Town Hosting G-8 Summit Revokes Hitler's Honorary Citizenship

The German town where U.S. President George W. Bush and other G-8 leaders will gather this summer has formally revoked Adolf Hitler's honorary citizenship, putting an end to questions over whether the decades-old honor was still valid.

The Bad Doberan town council voted unanimously on Monday night to revoke the citizenship conferred on Hitler in 1932, the year before he was elected to lead Germany, Mayor Hartmut Polzin said.

The town had argued that any such honor would have ended with Hitler's death in 1945, but Polzin said Tuesday that the council had wanted to put an end to the issue once and for all.

"Independent of whether this honorary citizenship was still valid after Hitler's death, the town council voted unanimously to revoke it," Polzin said.

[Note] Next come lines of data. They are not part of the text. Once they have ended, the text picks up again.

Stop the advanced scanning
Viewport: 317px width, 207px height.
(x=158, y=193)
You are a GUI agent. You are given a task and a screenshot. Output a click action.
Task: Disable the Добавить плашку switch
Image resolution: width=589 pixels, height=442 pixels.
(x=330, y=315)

Leaders of the G-8 group of industrial nations, of which Germany currently holds the presidency, are to hold their annual summit in June in the Baltic Sea resort of Heiligendamm, which is part of the greater Bad Doberan area.

The anti-globalization activists that have become a fixture at any G-8 event had dug up the issue of Hitler's citizenship and made it part of their pre-summit mailings.

With the vote, Polzin said he hoped that this "ugly and unnecessary discussion" would be put to rest.